## Base Model


Base line model that runs a linear regression on the yiled spreas sequence to predict the yield spread in the next timestamp.

In [1]:
import pandas as pd
import numpy as np
from google.cloud import bigquery
import os
import plotly.graph_objects as go
from IPython.display import display, HTML

from sklearn.linear_model import LinearRegression
from sklearn.metrics import mean_absolute_error
from sklearn.metrics import mean_squared_error

np.random.seed(10)

In [2]:
bq_client = bigquery.Client()

#### Hyper-parameters for the model

In [24]:
TRAIN_TEST_SPLIT = 0.85
SEQUENCE_LENGTH = 32
STEP_SIZE = 1
DAYS_AGO_PROCESSING = None

#### Query for BigQuery

In [25]:
DATA_QUERY = """ SELECT
  --Combination of rtrs_control_number and publish_datetime uniquely identifies the trade messages
  --and therefore we are groupping transaction messages based on these two fields
  --Note: there are few records that have same rtrs_control_number and publish_datetime, but different sequence_number and transaction_type that need to be explored later (e.g. 2020120307600500, 2021020407278700, 2020111902310500, 2021020201831300)
  latest.rtrs_control_number,
  latest.publish_datetime,
  --Previous transactions
  ARRAY_AGG(STRUCT (past.rtrs_control_number,
      past.cusip,
      past.trade_datetime,
      past.publish_datetime,
      past.msrb_valid_from_date,
      past.msrb_valid_to_date,
      past.yield_spread,
      past.yield,
      past.dollar_price,
      past.par_traded,
      past.trade_type,
      DATE_DIFF(latest.trade_date,past.trade_date, day) AS days_ago )
  ORDER BY
    past.trade_datetime ASC ) AS recent
FROM
  eng-reactor-287421.MSRB.msrb_transforms latest
LEFT JOIN
  eng-reactor-287421.MSRB.msrb_transforms past
ON
  latest.cusip = past.cusip
  AND latest.trade_datetime BETWEEN past.msrb_valid_from_date
  AND past.msrb_valid_to_date
WHERE
  --filter to show the most recent message for each trade
  latest.MSRB_INST_ORDR_DESC = 1
  --This date can be updated show all trades that has accored during the desired dates
  AND past.trade_date >= '2021-01-01'
  AND past.trade_date < '2021-04-01'
GROUP BY
  latest.rtrs_control_number,
  latest.publish_datetime
LIMIT
  10000
        """

The DataLoader class grabs the data from BigQuery and returns the dataset as a [tensorflow dataset](https://www.tensorflow.org/api_docs/python/tf/data/Dataset). The query creates an array of all trades for every CUSIP. The query drops the trades that have been canceled.

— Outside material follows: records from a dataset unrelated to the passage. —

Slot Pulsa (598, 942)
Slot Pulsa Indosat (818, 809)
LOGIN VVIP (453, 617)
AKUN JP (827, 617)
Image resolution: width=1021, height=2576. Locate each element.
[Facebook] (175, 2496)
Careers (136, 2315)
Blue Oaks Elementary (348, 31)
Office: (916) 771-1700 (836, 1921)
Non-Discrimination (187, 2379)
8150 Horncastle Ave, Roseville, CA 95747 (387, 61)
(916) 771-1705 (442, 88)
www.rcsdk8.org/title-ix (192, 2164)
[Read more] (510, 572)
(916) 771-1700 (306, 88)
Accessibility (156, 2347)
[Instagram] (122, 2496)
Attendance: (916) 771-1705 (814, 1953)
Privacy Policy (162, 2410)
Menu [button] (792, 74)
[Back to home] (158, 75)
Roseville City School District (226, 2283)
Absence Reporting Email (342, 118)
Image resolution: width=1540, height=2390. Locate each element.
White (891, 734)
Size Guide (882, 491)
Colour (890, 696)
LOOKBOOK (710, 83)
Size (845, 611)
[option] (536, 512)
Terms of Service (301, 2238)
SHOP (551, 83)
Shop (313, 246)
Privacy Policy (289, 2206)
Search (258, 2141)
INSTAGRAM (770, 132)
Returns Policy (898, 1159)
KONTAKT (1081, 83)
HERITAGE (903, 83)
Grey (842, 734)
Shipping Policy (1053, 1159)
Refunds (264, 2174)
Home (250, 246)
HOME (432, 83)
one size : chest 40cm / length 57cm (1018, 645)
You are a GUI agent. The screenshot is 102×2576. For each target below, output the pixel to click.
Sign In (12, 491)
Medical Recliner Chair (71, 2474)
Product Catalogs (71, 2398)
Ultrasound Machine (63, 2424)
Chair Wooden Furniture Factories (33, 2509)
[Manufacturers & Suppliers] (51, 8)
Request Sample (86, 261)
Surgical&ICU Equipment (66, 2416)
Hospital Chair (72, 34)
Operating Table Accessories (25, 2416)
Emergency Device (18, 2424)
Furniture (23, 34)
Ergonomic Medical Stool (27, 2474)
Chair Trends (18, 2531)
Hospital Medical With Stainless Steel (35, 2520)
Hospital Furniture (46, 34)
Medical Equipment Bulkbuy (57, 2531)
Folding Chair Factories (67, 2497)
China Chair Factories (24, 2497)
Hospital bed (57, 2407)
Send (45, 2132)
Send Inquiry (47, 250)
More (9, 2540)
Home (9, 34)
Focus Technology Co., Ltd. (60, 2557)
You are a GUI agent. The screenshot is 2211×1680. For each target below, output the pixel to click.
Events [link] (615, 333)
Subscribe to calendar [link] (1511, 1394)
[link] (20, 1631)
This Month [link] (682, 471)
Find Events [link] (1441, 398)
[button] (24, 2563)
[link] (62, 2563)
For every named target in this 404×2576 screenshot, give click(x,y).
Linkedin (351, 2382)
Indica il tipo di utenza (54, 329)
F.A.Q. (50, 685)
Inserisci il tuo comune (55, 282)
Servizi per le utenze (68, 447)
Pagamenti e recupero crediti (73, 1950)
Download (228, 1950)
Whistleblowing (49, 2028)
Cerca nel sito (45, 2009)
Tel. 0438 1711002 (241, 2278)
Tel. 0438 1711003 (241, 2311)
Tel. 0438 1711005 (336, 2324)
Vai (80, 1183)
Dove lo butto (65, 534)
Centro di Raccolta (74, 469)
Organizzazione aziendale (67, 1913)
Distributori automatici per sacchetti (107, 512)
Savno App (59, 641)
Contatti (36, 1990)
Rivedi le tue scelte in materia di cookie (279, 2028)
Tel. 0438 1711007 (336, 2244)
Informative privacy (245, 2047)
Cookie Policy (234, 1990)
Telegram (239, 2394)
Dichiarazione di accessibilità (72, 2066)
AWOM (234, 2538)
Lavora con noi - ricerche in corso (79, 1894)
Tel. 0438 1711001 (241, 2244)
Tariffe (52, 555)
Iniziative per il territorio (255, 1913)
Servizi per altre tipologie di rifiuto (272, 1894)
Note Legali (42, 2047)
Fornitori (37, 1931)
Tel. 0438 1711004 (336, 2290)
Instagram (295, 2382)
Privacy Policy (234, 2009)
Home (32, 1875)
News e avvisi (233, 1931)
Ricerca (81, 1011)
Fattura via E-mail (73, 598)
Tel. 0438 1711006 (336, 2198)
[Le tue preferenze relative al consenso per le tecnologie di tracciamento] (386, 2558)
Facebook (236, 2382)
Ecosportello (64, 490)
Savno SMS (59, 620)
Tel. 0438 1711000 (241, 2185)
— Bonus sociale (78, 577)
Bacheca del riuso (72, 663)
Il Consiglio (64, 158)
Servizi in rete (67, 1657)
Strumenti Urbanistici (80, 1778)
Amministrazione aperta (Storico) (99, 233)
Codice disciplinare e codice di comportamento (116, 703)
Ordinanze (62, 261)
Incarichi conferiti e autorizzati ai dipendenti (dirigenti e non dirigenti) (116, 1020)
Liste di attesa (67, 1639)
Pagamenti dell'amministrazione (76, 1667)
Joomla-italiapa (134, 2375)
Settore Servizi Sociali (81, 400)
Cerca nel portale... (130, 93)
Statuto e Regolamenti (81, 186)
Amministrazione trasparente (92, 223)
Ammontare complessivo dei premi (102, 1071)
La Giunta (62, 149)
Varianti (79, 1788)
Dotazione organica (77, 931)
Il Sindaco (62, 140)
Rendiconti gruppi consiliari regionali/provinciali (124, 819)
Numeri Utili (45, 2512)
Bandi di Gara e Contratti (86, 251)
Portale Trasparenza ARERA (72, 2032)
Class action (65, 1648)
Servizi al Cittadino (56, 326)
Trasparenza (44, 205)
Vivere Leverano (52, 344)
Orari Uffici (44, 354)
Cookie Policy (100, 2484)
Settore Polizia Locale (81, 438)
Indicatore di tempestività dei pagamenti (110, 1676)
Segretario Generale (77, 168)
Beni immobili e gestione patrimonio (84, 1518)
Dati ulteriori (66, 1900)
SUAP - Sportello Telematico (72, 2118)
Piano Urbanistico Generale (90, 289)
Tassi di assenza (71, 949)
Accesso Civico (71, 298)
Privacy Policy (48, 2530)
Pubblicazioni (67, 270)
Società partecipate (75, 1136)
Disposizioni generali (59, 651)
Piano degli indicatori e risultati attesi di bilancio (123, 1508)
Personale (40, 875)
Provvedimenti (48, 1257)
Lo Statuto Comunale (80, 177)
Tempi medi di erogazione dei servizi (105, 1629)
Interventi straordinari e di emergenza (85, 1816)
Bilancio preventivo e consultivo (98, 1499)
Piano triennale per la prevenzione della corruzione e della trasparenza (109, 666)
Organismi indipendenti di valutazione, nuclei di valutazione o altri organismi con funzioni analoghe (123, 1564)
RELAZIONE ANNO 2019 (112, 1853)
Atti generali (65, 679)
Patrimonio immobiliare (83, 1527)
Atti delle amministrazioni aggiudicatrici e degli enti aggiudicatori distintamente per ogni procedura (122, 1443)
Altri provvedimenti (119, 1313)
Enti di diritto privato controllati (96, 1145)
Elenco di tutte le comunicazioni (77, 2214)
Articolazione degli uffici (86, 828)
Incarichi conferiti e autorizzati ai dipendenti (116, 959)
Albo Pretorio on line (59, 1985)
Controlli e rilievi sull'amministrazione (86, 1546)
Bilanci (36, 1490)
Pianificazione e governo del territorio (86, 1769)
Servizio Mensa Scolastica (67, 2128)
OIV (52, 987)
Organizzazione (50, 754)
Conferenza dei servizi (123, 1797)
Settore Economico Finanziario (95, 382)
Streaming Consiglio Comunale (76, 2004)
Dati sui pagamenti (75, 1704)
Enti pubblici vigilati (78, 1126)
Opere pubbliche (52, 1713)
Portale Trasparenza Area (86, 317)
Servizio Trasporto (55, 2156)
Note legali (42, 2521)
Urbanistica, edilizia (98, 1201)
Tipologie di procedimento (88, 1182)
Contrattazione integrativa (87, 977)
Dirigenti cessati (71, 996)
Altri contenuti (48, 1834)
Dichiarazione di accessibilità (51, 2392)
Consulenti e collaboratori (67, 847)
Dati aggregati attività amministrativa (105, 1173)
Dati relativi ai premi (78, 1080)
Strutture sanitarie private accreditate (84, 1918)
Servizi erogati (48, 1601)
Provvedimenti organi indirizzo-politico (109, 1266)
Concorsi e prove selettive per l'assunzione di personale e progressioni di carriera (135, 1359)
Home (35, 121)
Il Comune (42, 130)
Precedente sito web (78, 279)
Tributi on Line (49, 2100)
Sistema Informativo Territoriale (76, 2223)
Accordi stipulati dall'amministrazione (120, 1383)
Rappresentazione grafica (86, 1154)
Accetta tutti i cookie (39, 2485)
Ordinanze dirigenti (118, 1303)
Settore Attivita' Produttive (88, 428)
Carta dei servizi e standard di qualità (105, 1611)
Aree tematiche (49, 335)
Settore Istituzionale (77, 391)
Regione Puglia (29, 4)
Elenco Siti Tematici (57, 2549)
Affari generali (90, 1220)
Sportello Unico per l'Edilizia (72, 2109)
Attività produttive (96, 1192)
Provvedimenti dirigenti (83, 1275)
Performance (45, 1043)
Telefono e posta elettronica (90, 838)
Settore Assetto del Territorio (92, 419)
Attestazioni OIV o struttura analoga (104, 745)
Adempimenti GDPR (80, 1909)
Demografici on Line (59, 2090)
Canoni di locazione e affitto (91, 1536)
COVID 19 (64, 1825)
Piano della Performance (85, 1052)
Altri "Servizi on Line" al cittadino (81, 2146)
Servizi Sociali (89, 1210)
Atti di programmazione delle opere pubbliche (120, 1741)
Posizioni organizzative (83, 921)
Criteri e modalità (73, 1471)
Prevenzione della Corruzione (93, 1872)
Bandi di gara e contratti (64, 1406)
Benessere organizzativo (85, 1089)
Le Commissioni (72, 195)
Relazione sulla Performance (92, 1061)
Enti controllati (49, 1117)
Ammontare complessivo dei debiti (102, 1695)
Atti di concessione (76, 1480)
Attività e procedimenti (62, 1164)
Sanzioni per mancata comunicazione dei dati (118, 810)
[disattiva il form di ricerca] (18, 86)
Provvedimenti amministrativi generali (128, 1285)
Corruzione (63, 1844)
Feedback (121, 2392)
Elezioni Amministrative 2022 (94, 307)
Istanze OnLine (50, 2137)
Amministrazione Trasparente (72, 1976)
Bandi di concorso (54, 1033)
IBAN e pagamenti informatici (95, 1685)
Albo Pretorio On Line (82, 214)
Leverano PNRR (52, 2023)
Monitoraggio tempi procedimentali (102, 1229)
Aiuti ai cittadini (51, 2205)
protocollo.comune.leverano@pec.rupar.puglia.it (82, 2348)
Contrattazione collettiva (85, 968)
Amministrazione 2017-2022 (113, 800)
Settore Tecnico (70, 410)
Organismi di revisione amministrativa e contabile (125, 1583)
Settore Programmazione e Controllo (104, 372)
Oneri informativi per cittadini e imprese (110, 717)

We calculate the yield spreads by taking the diffrence of the bond's yield and the yield of the [s&p muni bond index](https://www.spglobal.com/spdji/en/indices/fixed-income/sp-municipal-bond-index/#overview). To test the implementation I have limited the number of rows to 200, this can easily be changed by removing the limit in the DATA_QUERY.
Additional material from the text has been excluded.